La furtivité n'est pas une cape d'invisibilité magique, mais une réduction drastique de la surface équivalente radar (SER) de l'appareil. Face à des systèmes de défense comme le S-400, le F-35 est détecté beaucoup plus tard qu'un avion classique, ce qui lui permet de frapper ou de s'échapper avant que l'ennemi ne puisse verrouiller un missile. Sa signature est comparable à celle d'une bille de métal, rendant l'engagement extrêmement complexe pour les batteries adverses. Cependant, les radars à basse fréquence commencent à contester cet avantage, obligeant les pilotes à utiliser la guerre électronique en complément. Le F-35 reste toutefois le vecteur le plus discret actuellement disponible sur le marché mondial.
Quels seront les retours économiques pour l'industrie belge ?

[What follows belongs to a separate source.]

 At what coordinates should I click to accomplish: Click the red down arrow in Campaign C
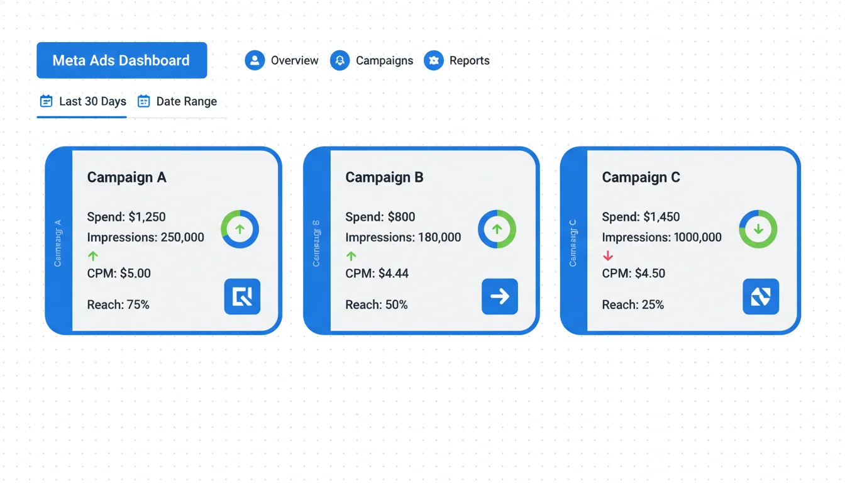(608, 256)
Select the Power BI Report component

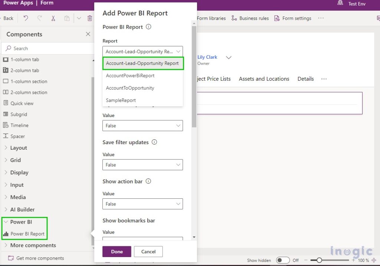pyautogui.click(x=28, y=234)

La Belgique a négocié des accords de coopération industrielle d'une valeur dépassant les 700 millions d'euros pour compenser cet achat massif. Des entreprises comme Sabca ou Sonaca sont déjà intégrées dans la chaîne de valeur pour produire des composants de structure ou assurer la maintenance lourde. Le centre de compétence moteur à Herstal sera un pilier de la pérennité industrielle, garantissant des emplois hautement qualifiés pour les trois prochaines décennies. Contrairement aux anciens mécanismes d'offsets, ces contrats sont basés sur la compétitivité réelle des entreprises belges dans un écosystème global. Bref, l'industrie locale ne survit pas grâce à des subventions, mais grâce à son insertion dans le programme de défense le plus vaste de l'histoire.
Trancher le nœud gordien de la défense nationale
Le choix du F-35 n'est pas une trahison européenne, c'est une décision de survie dans un monde où la neutralité n'existe plus. On peut regretter le manque de cohésion de l'UE, mais on ne peut pas demander à une petite armée de mener seule des révolutions technologiques impossibles. La Belgique a choisi l'efficacité brute et l'intégration totale avec l'OTAN au détriment d'une poésie industrielle continentale souvent défaillante. Ce n'est pas un achat de cœur, c'est un achat de raison géopolitique cynique mais nécessaire. Désormais, le défi n'est plus d'acheter l'avion, mais de prouver que nous sommes capables de le piloter dans les tempêtes diplomatiques de demain. Le pari est osé, coûteux, et sans doute irréversible, mais il place enfin Bruxelles au niveau des menaces du XXIe siècle.